The decision to examine those with the upper quartile of severity was made a priori based on evidence suggesting there may only be cognitive sequelae for those with the most severe PVS pathology, measured by size or frequency.5,6
To examine differences in baseline characteristics between groups defined by the 4 PVS binary predictors described above, t-test, Mann-Whitney U tests, and χ2 tests were used.
WMH volume was log-transformed to better approximate the normal distribution. Distributions of measures of cognition were inspected, and outliers (defined as being more than 3 SDs from the mean) were winsorised to values at that distance from mean values.
Linear mixed models (LMMs), with random intercepts and slopes, were used to examine relationships between PVS pathology in either region (any severe PVS group) vs mild/absent PVS in both regions and cognitive decline over 3 waves. Wave, PVS, and the PVS*wave product interaction term were included in each of the equations along with the covariates listed below. Because we were interested in the effects of PVS on longitudinal cognitive decline, we report only measure estimates (B-coefficients) with standard errors for the PVS*wave product interaction terms.

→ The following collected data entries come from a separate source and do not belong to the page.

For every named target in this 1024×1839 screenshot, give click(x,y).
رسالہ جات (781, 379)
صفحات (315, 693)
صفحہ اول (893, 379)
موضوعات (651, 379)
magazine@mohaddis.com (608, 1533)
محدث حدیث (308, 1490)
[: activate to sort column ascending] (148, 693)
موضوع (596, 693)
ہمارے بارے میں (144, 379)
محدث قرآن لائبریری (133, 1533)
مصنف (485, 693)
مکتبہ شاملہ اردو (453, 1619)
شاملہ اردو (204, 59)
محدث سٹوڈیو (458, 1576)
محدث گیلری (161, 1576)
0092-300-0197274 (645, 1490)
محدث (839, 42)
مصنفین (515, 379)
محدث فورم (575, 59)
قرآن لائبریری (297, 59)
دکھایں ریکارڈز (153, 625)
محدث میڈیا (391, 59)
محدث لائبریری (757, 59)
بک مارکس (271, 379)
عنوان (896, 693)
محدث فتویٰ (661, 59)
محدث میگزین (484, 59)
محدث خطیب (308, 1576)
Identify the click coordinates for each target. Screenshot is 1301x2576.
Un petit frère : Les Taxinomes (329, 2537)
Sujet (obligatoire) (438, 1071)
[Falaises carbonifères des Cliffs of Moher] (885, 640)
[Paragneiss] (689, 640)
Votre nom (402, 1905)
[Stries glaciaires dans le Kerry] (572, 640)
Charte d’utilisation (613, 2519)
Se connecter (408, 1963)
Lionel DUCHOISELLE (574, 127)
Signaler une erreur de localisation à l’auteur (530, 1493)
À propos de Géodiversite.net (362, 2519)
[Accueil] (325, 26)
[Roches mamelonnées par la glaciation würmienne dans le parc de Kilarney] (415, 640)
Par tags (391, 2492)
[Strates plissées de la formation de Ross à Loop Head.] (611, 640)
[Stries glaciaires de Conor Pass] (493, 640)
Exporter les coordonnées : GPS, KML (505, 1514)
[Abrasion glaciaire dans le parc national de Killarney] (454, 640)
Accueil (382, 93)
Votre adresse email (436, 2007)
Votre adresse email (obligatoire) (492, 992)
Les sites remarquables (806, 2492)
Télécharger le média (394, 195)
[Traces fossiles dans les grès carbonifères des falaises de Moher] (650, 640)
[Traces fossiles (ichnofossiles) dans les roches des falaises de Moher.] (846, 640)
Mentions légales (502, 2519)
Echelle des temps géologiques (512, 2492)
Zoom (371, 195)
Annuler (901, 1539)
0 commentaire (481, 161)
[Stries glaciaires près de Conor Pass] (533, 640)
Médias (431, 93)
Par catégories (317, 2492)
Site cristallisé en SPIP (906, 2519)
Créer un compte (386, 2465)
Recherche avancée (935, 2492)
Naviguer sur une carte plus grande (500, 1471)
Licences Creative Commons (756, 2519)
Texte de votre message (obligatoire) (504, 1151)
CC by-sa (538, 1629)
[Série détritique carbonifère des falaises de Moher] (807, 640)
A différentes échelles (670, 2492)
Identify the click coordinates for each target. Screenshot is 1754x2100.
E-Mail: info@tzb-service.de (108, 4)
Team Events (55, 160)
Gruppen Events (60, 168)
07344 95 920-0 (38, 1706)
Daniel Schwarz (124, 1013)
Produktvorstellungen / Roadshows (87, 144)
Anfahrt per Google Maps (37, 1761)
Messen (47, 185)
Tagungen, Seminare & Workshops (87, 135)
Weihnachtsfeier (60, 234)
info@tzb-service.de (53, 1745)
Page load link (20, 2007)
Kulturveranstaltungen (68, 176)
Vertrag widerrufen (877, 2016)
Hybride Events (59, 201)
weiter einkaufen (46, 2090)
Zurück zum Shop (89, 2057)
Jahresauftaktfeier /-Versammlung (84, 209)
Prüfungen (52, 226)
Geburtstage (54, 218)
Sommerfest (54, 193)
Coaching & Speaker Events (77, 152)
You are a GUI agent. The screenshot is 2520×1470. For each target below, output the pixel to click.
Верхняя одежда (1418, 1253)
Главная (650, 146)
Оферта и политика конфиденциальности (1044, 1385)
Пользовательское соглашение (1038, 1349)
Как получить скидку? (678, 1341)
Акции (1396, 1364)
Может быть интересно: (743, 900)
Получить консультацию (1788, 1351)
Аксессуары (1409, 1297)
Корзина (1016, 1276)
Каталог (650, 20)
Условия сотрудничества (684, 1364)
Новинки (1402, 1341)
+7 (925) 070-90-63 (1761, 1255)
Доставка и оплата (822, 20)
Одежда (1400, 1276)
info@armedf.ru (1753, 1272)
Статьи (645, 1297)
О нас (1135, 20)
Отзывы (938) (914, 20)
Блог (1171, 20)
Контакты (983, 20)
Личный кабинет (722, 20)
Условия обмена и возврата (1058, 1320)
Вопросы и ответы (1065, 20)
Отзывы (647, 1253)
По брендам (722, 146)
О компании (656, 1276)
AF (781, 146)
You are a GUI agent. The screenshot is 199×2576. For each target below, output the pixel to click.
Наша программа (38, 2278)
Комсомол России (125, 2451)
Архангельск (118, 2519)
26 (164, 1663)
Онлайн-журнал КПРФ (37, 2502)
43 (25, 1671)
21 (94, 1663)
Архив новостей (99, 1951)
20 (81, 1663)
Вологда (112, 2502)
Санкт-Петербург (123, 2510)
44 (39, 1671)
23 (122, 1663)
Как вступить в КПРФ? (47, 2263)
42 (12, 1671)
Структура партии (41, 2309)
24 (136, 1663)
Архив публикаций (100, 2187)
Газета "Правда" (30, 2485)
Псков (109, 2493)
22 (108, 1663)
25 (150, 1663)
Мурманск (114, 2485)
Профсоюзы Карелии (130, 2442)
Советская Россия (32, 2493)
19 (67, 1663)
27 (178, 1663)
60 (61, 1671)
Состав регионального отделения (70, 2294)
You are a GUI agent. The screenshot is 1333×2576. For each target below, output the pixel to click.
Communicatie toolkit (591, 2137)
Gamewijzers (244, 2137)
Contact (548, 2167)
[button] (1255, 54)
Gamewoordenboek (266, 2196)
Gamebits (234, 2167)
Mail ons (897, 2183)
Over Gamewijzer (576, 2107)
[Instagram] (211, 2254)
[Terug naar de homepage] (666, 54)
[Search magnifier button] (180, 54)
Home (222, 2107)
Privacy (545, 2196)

The following covariates were in the equation. Model 1 included age, sex, education, APOE ε4 carrier status, body mass index, smoking status, hypertension, and diabetes. Model 2 included the covariates in model 1 with the addition of the neuroimaging measures, WMH volume (log-transformed), presence of lacunes, and presence of multiple (≥1) microbleeds. These analyses were then repeated for the other predictor variables: the both severe PVS, severe BG PVS, and severe CSO PVS groups. Results from the LMM individual cognitive domain analyses were Bonferroni corrected for multiple testing (α set at 0.01). This considered each set of repeated analyses with the cognitive domains as outcomes as a family of 5 independent tests.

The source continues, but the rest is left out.